| Information supplied |

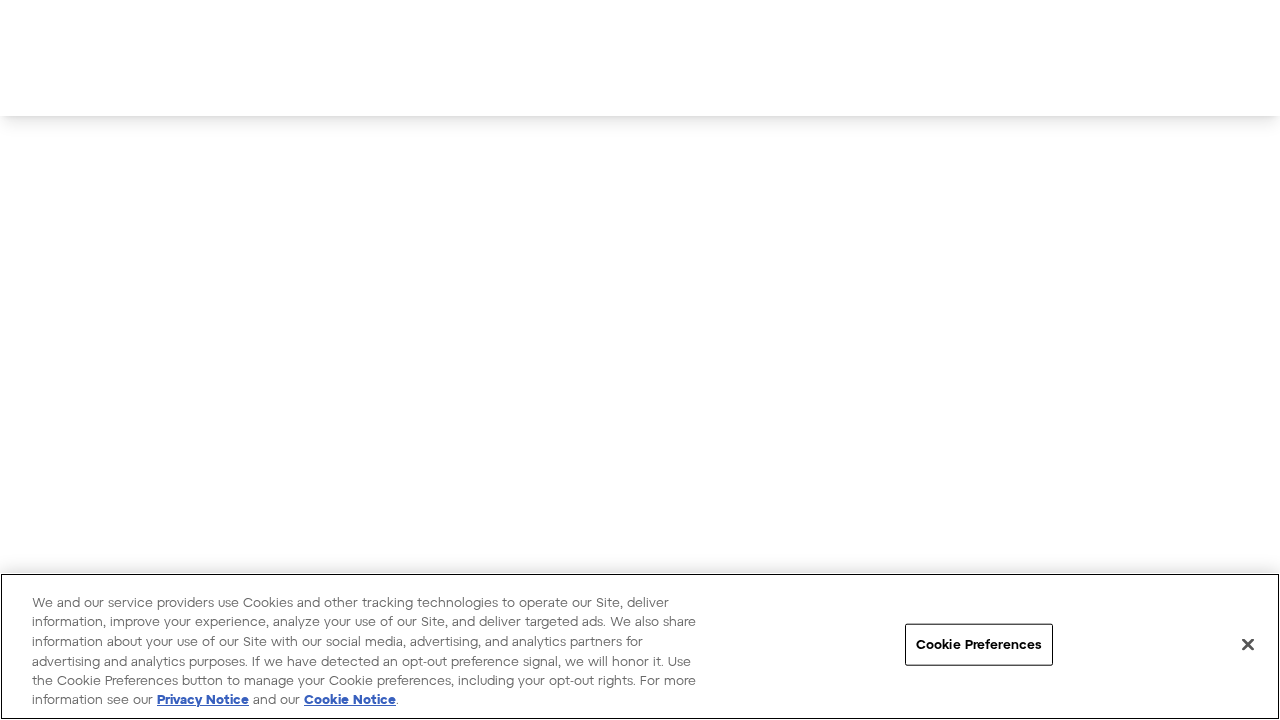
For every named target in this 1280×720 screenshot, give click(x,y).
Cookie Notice (350, 699)
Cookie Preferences (979, 644)
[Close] (1248, 645)
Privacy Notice (203, 699)
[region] (640, 646)
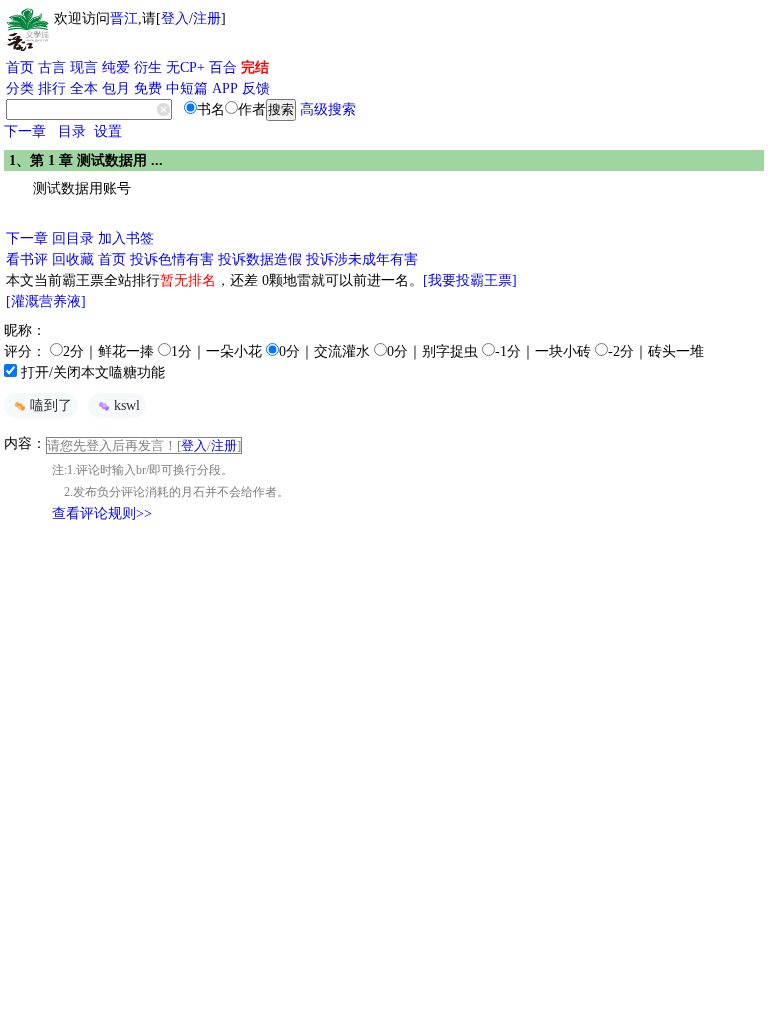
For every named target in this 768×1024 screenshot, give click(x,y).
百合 (223, 67)
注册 (207, 18)
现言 (84, 67)
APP (225, 88)
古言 (52, 67)
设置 (108, 131)
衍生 (148, 67)
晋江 (124, 18)
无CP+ (185, 67)
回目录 (73, 238)
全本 (84, 88)
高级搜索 (328, 109)
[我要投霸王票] (470, 280)
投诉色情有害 (172, 259)
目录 (72, 131)
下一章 (25, 131)
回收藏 (73, 259)
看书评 (27, 259)
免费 (148, 88)
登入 (175, 18)
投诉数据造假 (260, 259)
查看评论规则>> (102, 513)
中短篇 (187, 88)
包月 (116, 88)
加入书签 (126, 238)
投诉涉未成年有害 (362, 259)
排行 (52, 88)
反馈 (256, 88)
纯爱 (116, 67)
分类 (20, 88)
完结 (255, 67)
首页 (20, 67)
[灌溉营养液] (46, 301)
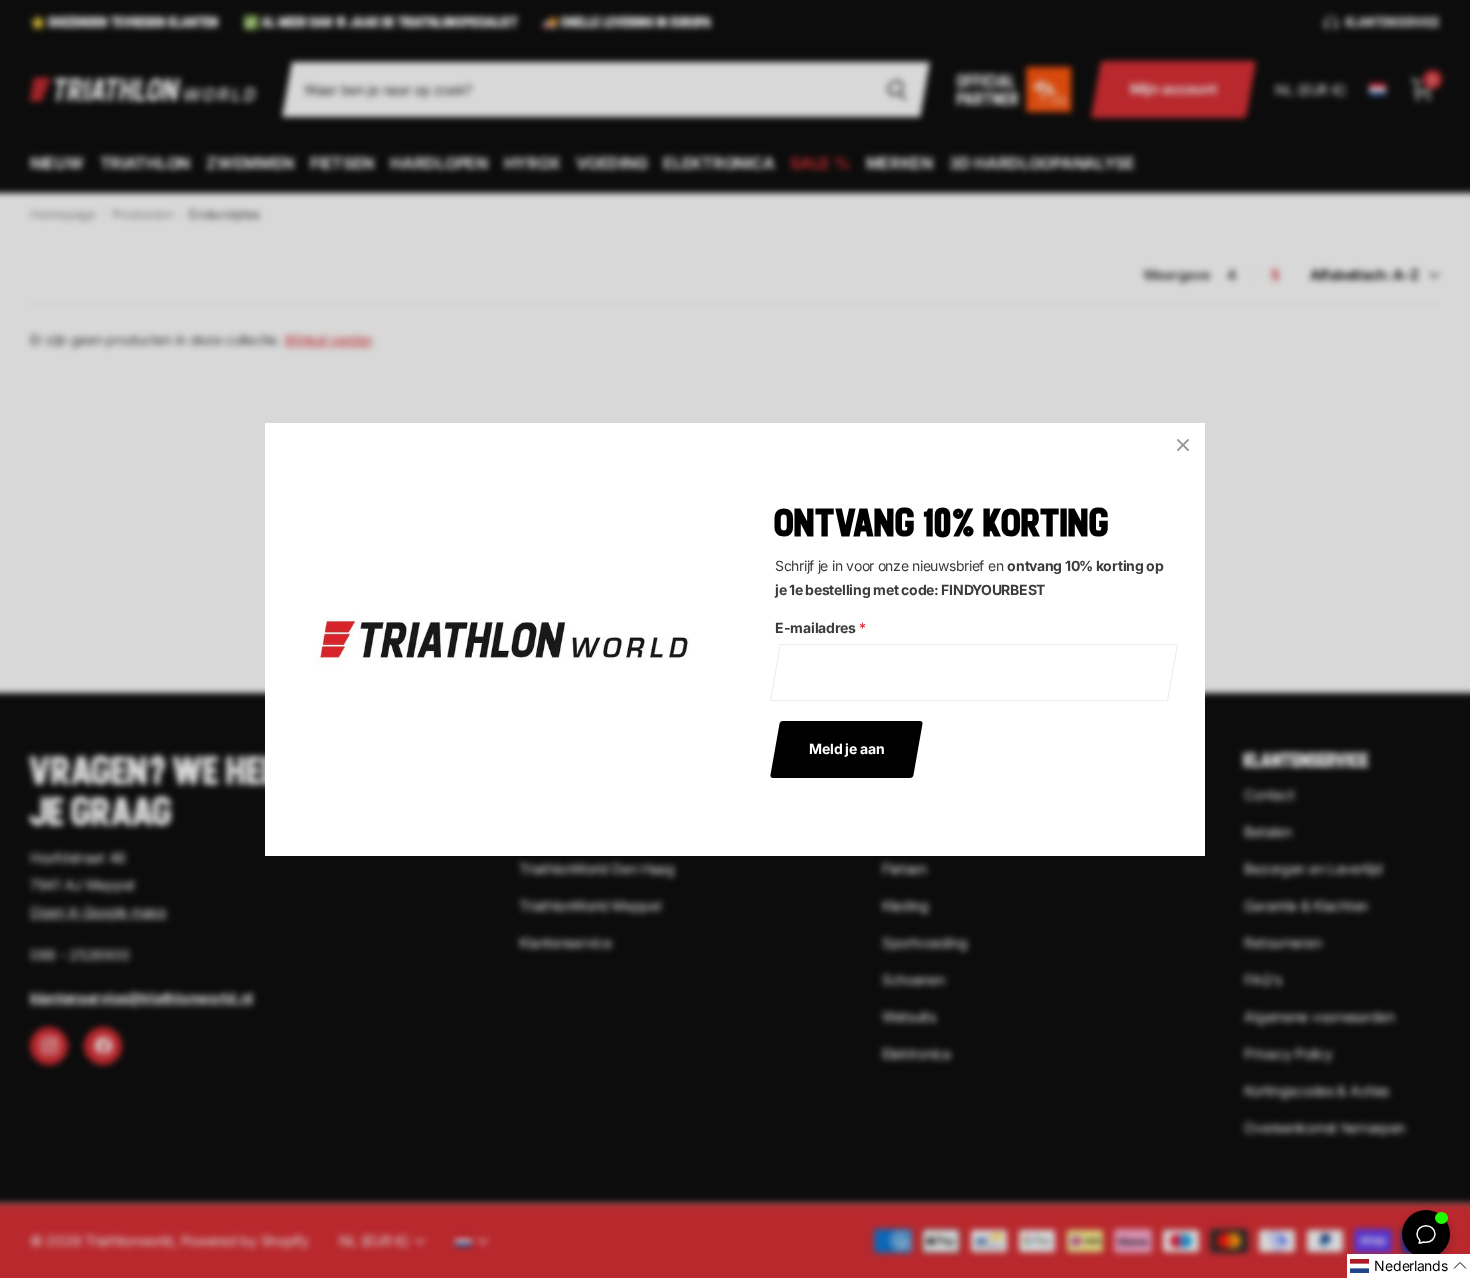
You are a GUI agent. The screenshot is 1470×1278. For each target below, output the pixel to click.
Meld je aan (846, 747)
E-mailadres (820, 627)
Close (1183, 445)
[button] (1408, 1266)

| Directions |
Every line from the one containing "晋江 (124, 18)" through the last line of the records is to be reproduced exactly, with pictures left out and nothing else given.

| Result |
晋江 (124, 18)
无CP+ (185, 67)
回目录 (73, 238)
全本 (84, 88)
高级搜索 (328, 109)
[我要投霸王票] (470, 280)
投诉色情有害 (172, 259)
目录 (72, 131)
下一章 (25, 131)
回收藏 (73, 259)
看书评 (27, 259)
免费 (148, 88)
登入 (175, 18)
投诉数据造假 (260, 259)
查看评论规则>> (102, 513)
中短篇 (187, 88)
包月 (116, 88)
加入书签 (126, 238)
投诉涉未成年有害 (362, 259)
排行 (52, 88)
反馈 (256, 88)
纯爱 (116, 67)
分类 (20, 88)
完结 (255, 67)
首页 (20, 67)
[灌溉营养液] (46, 301)
You are a GUI agent. The screenshot is 1470×1278. For each target below, output the pixel to click.
Meld je aan (846, 747)
E-mailadres (820, 627)
Close (1183, 445)
[button] (1408, 1266)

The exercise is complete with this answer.